Now about those Mac Minis….

(Side Note: The image above is not actually the full animation. The original ad was done in Flash, and I recreated it only roughly by turning screen captures into an animated GIF. The full ad was more smoothly animated, and among other things, Jeeves actually is supposed to be snapping his fingers….)

Update (15 April 2005): Another good example is the term “podcasting“, which has a lot to do with digital audio, but is ostensibly not specific to the Apple iPod.

I don’t blame her.

Sunday, April 10th, 2005

Rachel disapproves of cats.

The New Black

Friday, April 8th, 2005

So… one of the big things to come out of the whole Terri Schiavo fiasco was that a whole lot of people are now saying “Damn! I’m going to get a Living Will so that people know what to do if something happens to me!”

Not so fast. Mae Magouirk has one, which pretty clearly says “feed me”, and they’re starving her anyway — on the instructions of a granddaughter who incidentally has no legal right to give such instruction.

(Under Georgia law, such authority is given to the closest living relatives which in this case is Mae’s brother and sister)

The granddaughter is quoted as saying “She has glaucoma and now this heart problem, and who would want to live with disabilities like these?”

Well girlie, it seems you grandma would. Says so in her living will. Did I mention that the granddaughter is the sole beneficiary of granny’s will?

It seems that as societal fashions go, euthanasia is the new black this season.

Hat Tip: Gut Rumbles and Lileks both had this one. I say the more the better if this all is true.

Update: Ms. Magouirk is now being fed and cared for properly (see here and here). The rest of her family has stepped in and taken charge for her sake.

Battle of the Bond

Friday, April 8th, 2005

A friend just enthusiastically introduced me to the music of Bond. They’re okay, I guess… but I can’t help but feeling that if this were four overweight bald guys, nobody would have ever heard of them.

And thus, the ascendance of the music video format has probably contributed more to the degeneration of popular music than any other force.

The Absoluteness of Rights

Monday, April 4th, 2005

An interesting observation about the United States Constitution: as it is written, the right to bear arms is conspicuously more strongly protected than the right to free speech (and the several other rights protected in the First Amendment). The statement on Free Speech is, in its essence:

Congress shall make no law… abridging the freedom of speech….

The First Amendment to the U.S. Constitution

While the statement on bearing arms is:

[T]he right of the people to keep and bear arms shall not be infringed.

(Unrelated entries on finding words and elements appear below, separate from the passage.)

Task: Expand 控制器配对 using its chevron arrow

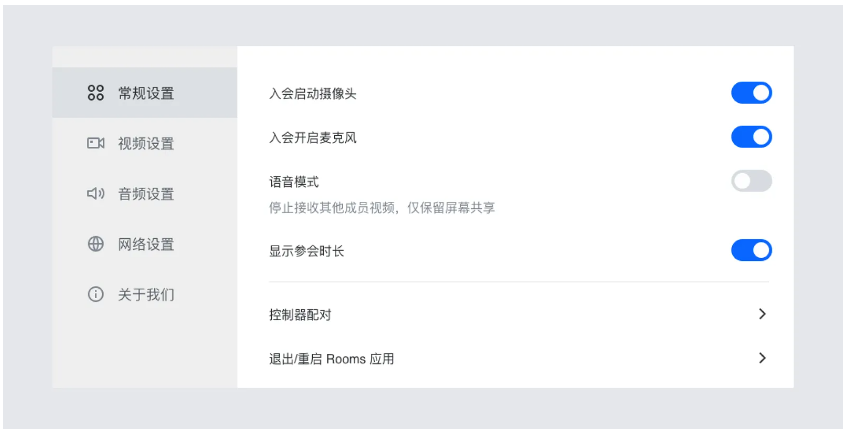Action: [762, 314]
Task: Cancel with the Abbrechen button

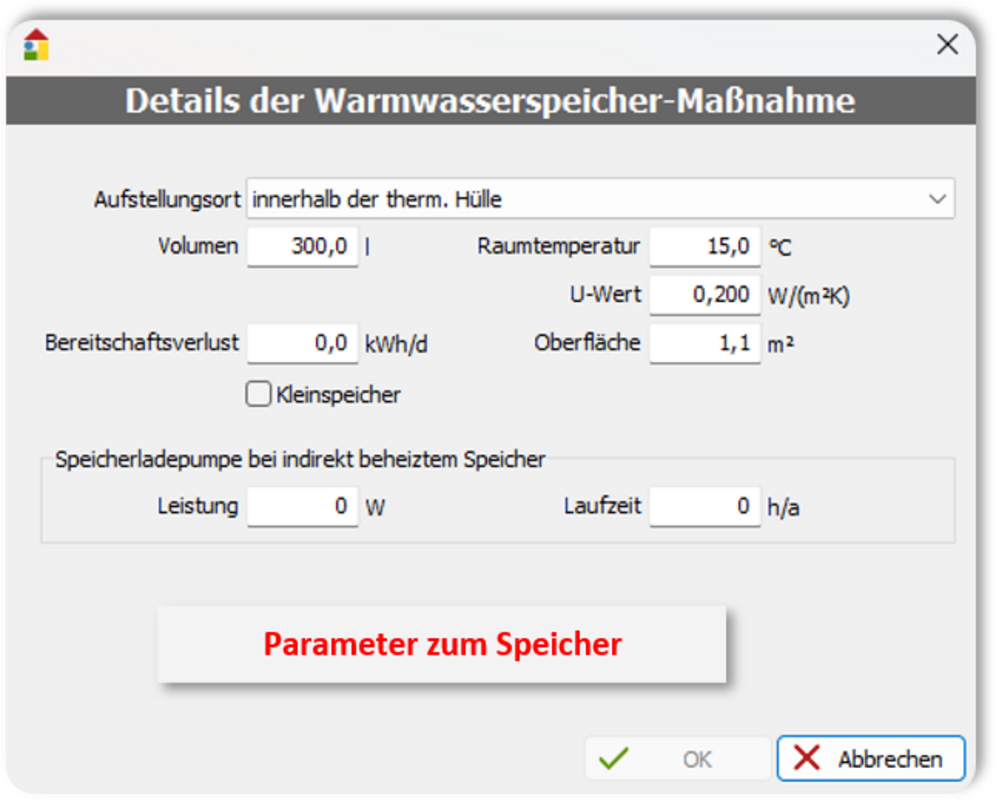Action: tap(870, 759)
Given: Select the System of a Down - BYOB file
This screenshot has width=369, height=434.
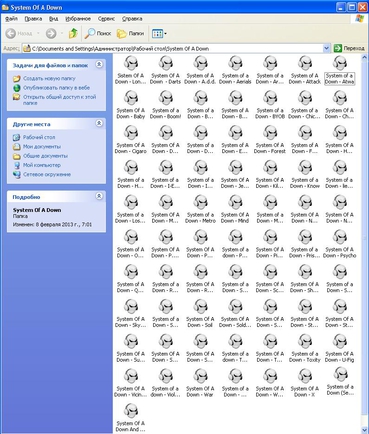Looking at the screenshot, I should coord(270,104).
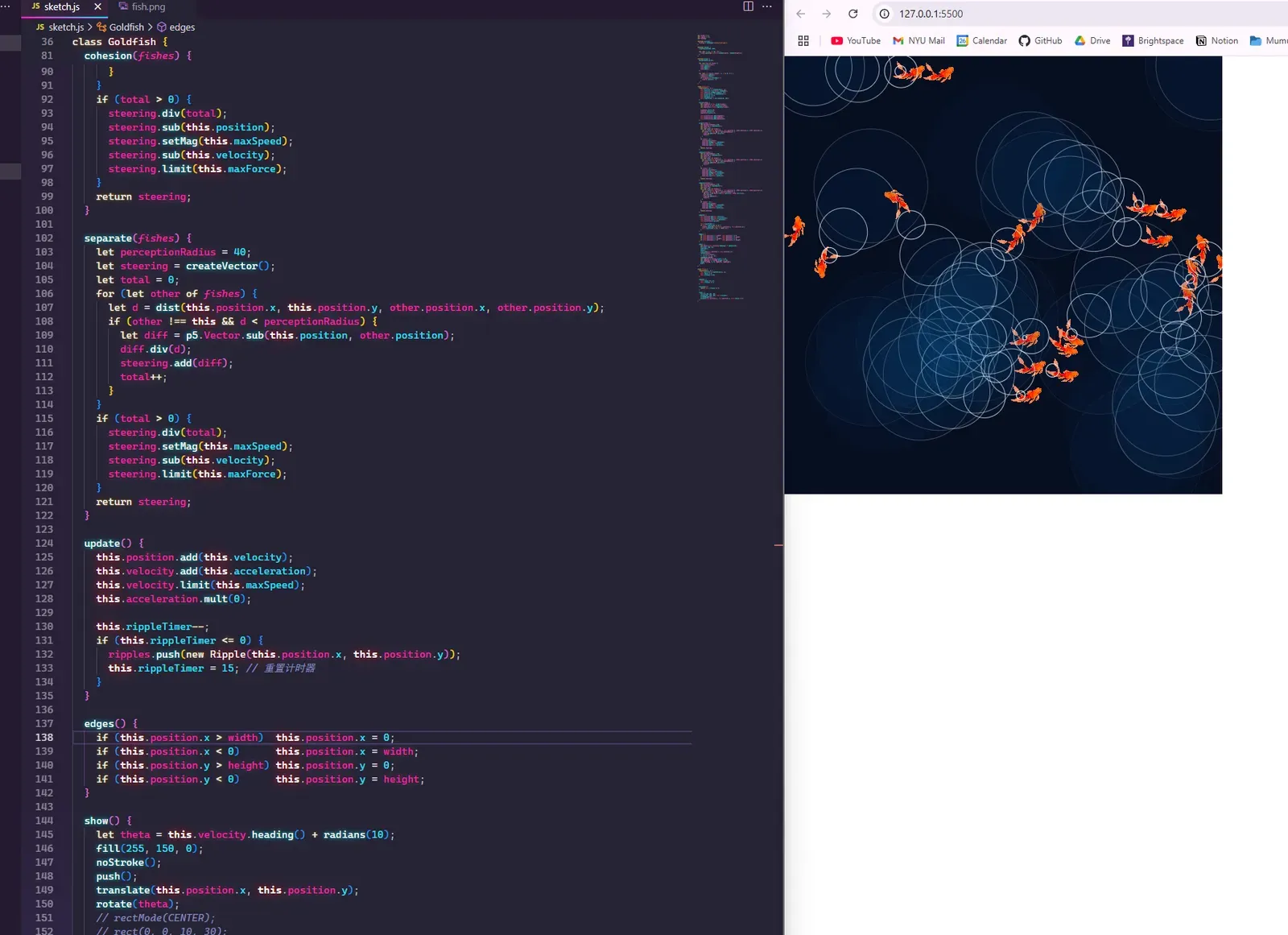This screenshot has height=935, width=1288.
Task: Open the browser apps grid icon
Action: pyautogui.click(x=803, y=41)
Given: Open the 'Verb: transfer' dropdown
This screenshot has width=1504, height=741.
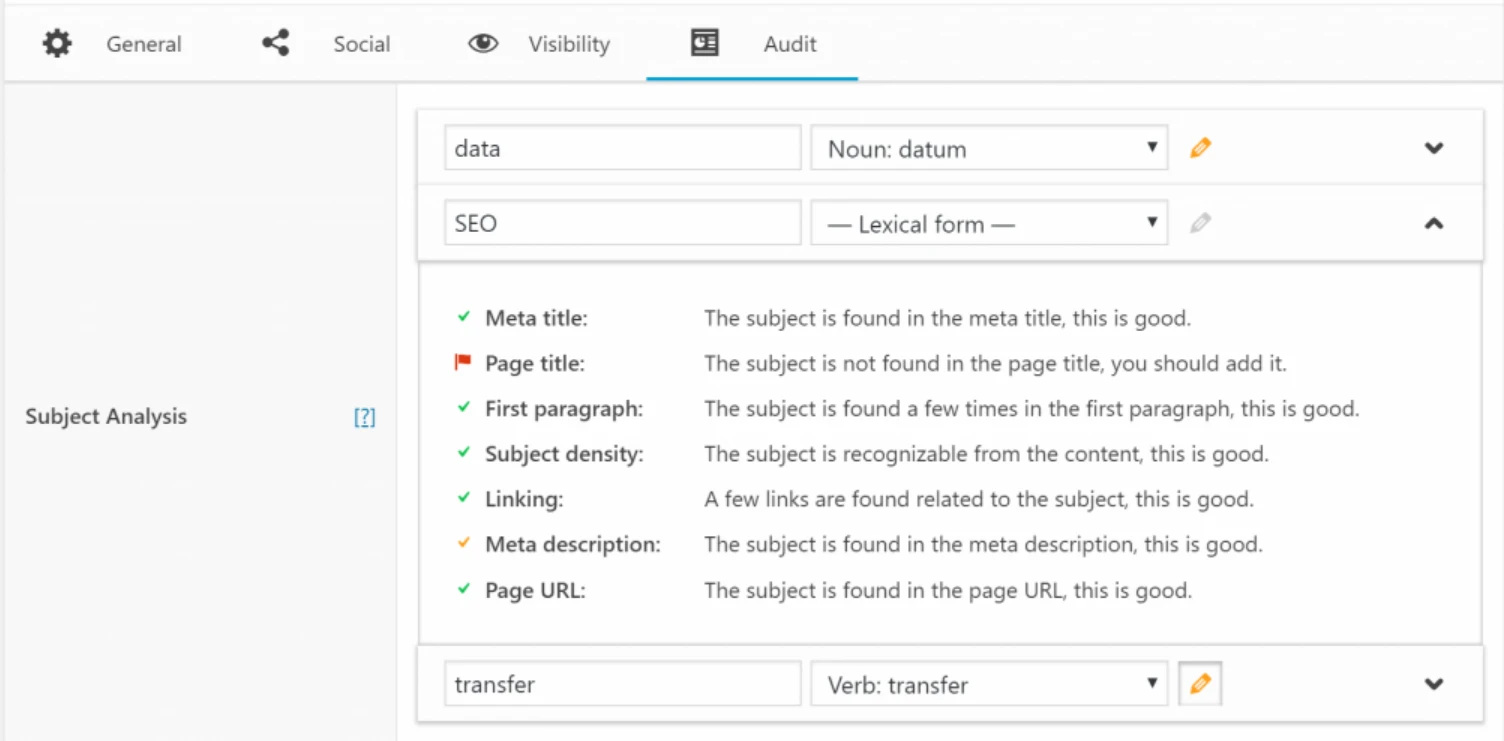Looking at the screenshot, I should coord(988,685).
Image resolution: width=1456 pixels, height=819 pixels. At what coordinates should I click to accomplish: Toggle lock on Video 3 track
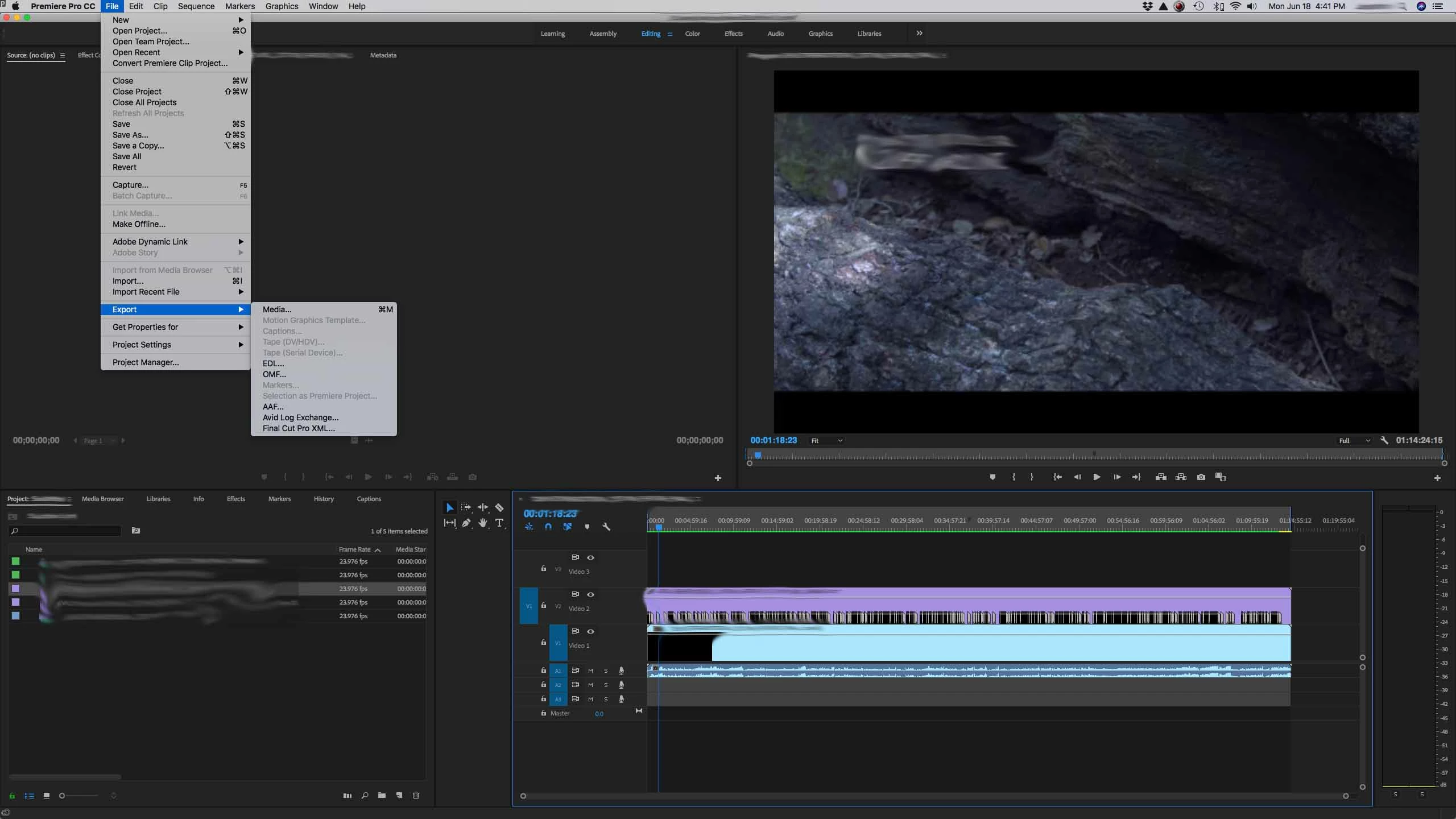[543, 569]
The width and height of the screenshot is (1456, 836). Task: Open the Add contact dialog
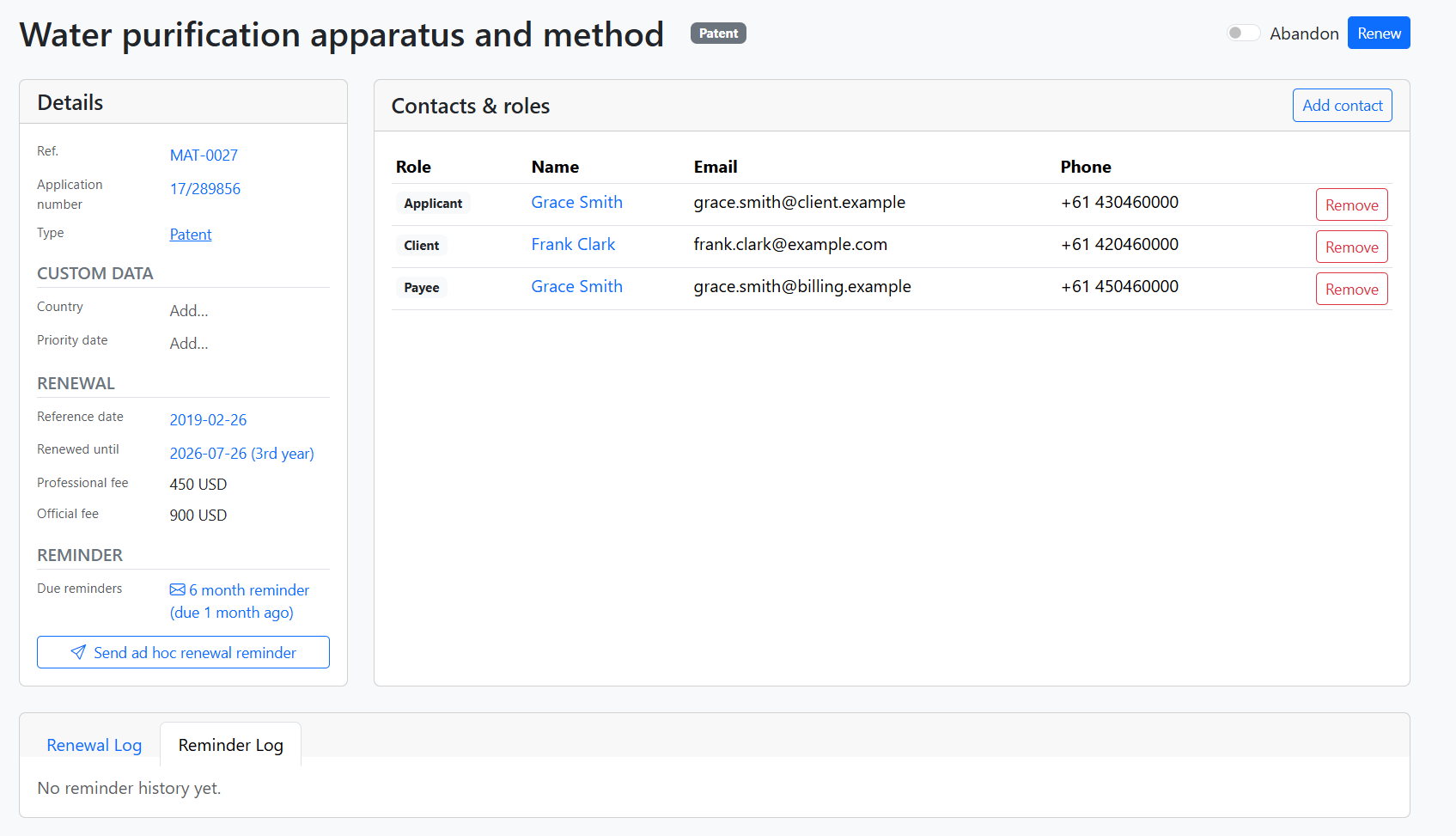1342,106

The Second Amendment to the U.S. Constitution

The Second Amendment prohibition on infringement is absolute. This right shall not be infringed. The First Amendment prohibition simply states that the Federal Congress can not pass a law infringing free speech (or religion, etc.). In theory, an individual state could pass the Shut the Hell Up Act of 2005 and the Federal Government would have no legal issue with that; but a state passing a ban on personal arms would run afoul of the Second Amendment.

Perhaps the blunt strength of the Second Amendment was designed in such a way because the founding fathers recognized that this fundamental right protects all of our other rights.

(Of course, our sophisticated, nuanced court system has seen fit to read all kinds of exceptions and loopholes into that single straightforward sentence — I’m just talking about what’s actually written on the page.)